M&A of VC-backed startups hits four-year low

Venture investing sees lowest quarter since third quarter of 2010

Innovation series by Bambi Francisco Roizen
April 18, 2013
Short URL: http://vator.tv/n/2ee4

So much for starting the year with a bang.

Not only are venture capitalists keeping their purse strings drawn tight, acquisitions are often an optimal outcome for startups. But it looks like buyers haven't had the appetite.  

Venture capital merger and acquisition activity in the US dropped in the first quarter of this year, ending with the fewest exits since the first quarter of 2009, according to the just-released venture report from Dow Jones VentureSource.

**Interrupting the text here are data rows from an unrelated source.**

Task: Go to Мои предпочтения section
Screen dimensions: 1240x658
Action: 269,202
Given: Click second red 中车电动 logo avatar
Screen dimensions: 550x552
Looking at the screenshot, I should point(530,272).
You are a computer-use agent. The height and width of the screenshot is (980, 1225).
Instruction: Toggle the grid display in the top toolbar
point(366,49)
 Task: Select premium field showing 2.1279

Some 86 M&A transactions were done for a total amount of $4.3 billion, down 44% in deal activity and a decline of 24% in capital. In the final three months of last year, 113 deals brought in $7.6 billion to the VC-backed startups.

Two out of the top three acquisitions were in the healthcare space. The biggest acquisition was Illumina's $350 million acquisition of Verinata Health. Also in the top three was Opera Software's $155 million acquisition of Skyfire. 

At the same time M&A activity slowed down, US venture capital investing continued its downward trend. 

Companies raised $6.36 billion in the first quarter of 2013, the lowest amount raised since the third quarter of 2010, when $6.1 billion was raised. In the first three months of the year, 752 companies were funded, which is pretty similar to the 732 companies that got funded just over two years ago, when we saw funding hit the $6 billion level. 

Healthcare deals accounted for almost a third of the invested capital.

In the IT space, $1.9 billion was raised by 256 companies, a 30% drop and 10% drop, respectively, from the previous quarter. It's the lowest level of investment in this sector in two years, since $1.7 billion was raised by 257 companies back in Q1 2011. 

Among some of the bigger deals done last quarter were Pinterest, which raised $200 million from Andreessen Horowitz, Bessemer, FirstMark Capital and Valiant Capital Management, and LivingSocial, which raised $110 million Institutional Venture Partners. 

Probably one bright spot in the venture landscape was the venture capitalists ability to raise funds. In the first three months of this year, 43 funds raised $4.2 billion, up 65% in dollar volume from the prior quarter. The top five funds raised were: Battery Ventures' $650 million fund, Third Rock Ventures' $500 million fund, Spark Capital's $450 million fund, Redpoint Ventures $400 million fund, and Nokia Growth Partners' $250 million fund.

While the first quarter reversed a downward trend seen since the second half of last year, the amount raised was still 33% below the same period a year ago.